JWT Decoder

Paste a JWT and see exactly what's inside. We decode and explain — never validate against a key, never send your token anywhere.

JWT Token

Token Segments

Header

Payload

Standard Claims (Explained)

Signature

Signature verification requires the issuer's secret or public key, which we never have. This tool decodes only — a decoded JWT proves nothing about authenticity.

What is a JWT?

JWT in 30 seconds

A JSON Web Token is a compact, URL-safe way to carry signed claims between two parties — typically as proof of identity ("this user is logged in").
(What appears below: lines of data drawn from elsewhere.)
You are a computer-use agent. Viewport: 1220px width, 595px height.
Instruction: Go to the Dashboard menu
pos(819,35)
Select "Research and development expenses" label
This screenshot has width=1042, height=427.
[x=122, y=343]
It looks like three Base64URL strings separated by dots:

HEADER . PAYLOAD . SIGNATURE

Header — the algorithm and token type.
Payload — the claims (who, when, what).
Signature — proves the token wasn't tampered with, signed using a secret only the issuer has.

Standard claims (RFC 7519)

iss — issuer (who created it)
sub — subject (who it's about, often a user ID)
aud — audience (who it's intended for)
exp — expiration (Unix timestamp; reject if past)
nbf — not before (Unix timestamp; reject if future)
iat — issued at (Unix timestamp)
jti — JWT ID (unique identifier for the token)

Security warnings

JWTs are not encrypted. The payload is just Base64. Don't put secrets in there.
Decoded ≠ verified. Anyone can change the payload and re-Base64 it. Only the signature check proves it wasn't tampered with — and that needs the issuer's key.
Algorithm "none" is a famous attack. Some libraries accept alg: "none" tokens as valid. Don't.